Nature's cutest maniac: Why this (very adorable) sea slug eats sunlight for breakfast

Nature's cutest maniac: Why this (very adorable) sea slug eats sunlight for breakfast

Get to know all about the Costasiella kuroshimae - the leaf sheep sea slug

Photo credit: Alex Mustard/Naturepl.com

Published: May 24, 2025 at 1:00 pm

It takes a diver with very keen eyesight to spot one of the ocean’s most adorable molluscs. This species of tiny sea slug, Costasiella kuroshimae – also known as the leaf sheep – grows, at most, to a centimetre in length (about a fingernail’s width). And they’re superbly camouflaged.

Their green bodies perfectly match the colour of the seaweeds they live on, because this is also what they eat. And when they do eat it, something amazing happens: they turn into solar-powered sea slugs.

Just like land plants, seaweeds have tiny structures inside their cells called chloroplasts, which carry out the process of photosynthesis. They harness energy from sunlight to convert carbon dioxide into sugars.

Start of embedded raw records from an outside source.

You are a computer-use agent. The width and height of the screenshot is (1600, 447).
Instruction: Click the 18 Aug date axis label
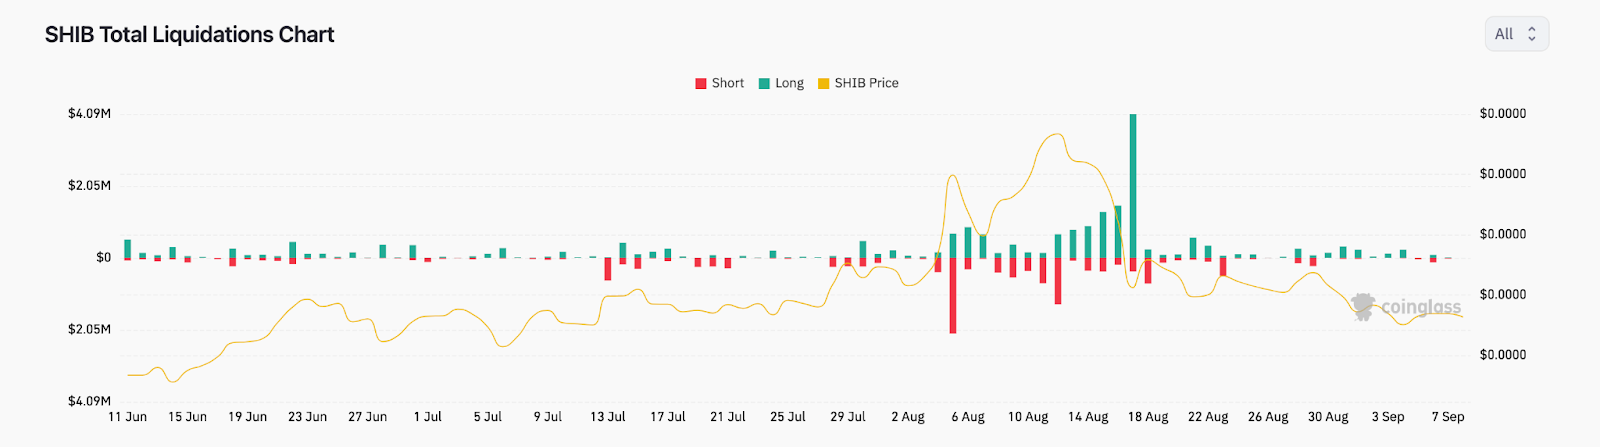point(1148,417)
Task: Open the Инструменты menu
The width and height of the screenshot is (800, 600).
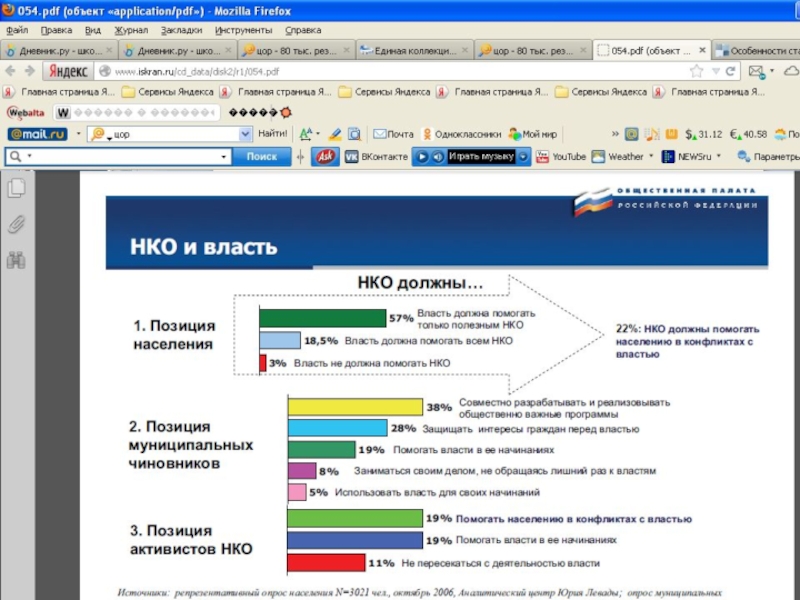Action: [x=243, y=30]
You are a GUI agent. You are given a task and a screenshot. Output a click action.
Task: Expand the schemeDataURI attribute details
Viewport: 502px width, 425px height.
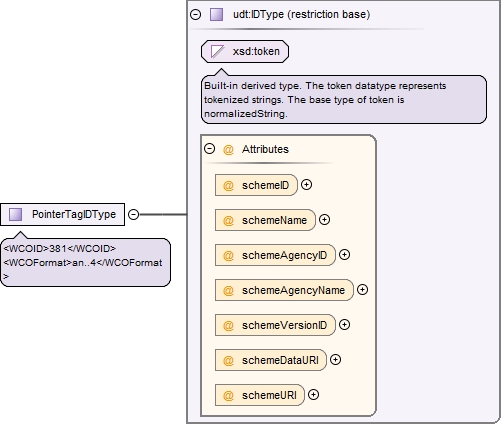point(335,360)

When the leaf sheep eats seaweed, like sheep grazing on grass, they can digest those sugars. Alternatively, they can keep hold of intact chloroplasts without chewing them into a sugary mush, and push them inside their bodies to save for later use.

The structures along the leaf sheep’s back, which look like little leaves, are known as cerata. Each structure contains an extension of the sea slug’s digestive system and is chock full of chloroplasts, giving the cerata their grainy texture.

Amazingly, these swallowed chloroplasts keep on photosynthesising and producing more sugars. So, as long as the sea slug stays in shallow, tropical waters with plenty of access to sunlight, they have a source of food that they can carry around with them.

Scientists first spotted this species in the early 1990s on the Japanese island of Kuroshima, hence the species name kuroshimae.

Since then, divers have looked carefully at the right kinds of seaweed – leaf sheep are very choosy with their food and only live on Avrainvillea green algae – and found these tiny sea slugs throughout Indonesia and the Philippines.

Costasiella nudibranch (sheep nudi) on the green seaweed. Dauin, Philippines
The Costasiella nudibranch (sheep nudi) can be found in the Philippines and Indonesia. - Photo credit: Getty Images

Like many species of seaweed-munching sea slugs, leaf sheep lay eggs in neat spirals, which hatch into larvae and drift through the water. For a short time, the young sea slugs have tiny shells before abandoning them and living shell-free.

Stealing chloroplasts from seaweed is a process scientists refer to as kleptoplasty and it occurs in various other species of sea slugs. Along British and other European shores, green elysia sea slugs (Elysia viridis) can be found living among the velvety digits of Codium seaweed (aka dead man’s fingers).

They don’t have leafy projections on their back like leaf sheep, but instead have two wing-like flaps that they unfurl to catch as much sunlight as possible to power their home-grown food factory.

When spread out like this, these sea slugs take on the resemblance of floating leaves. Another species, Elysia marginata, not only steals chloroplasts, but can perform an even more astonishing trick. Similar to a gecko detaching from its tail, these sea slugs can separate their heads from their bodies.

The process takes several hours and the decapitated body can survive for a few days, but it doesn’t regrow a new head. The original head, however, wanders around on its own for a while, before sprouting a new body.

This head-chopping behaviour may have evolved as an effective, although rather extreme, way of getting rid of a body infested with parasites.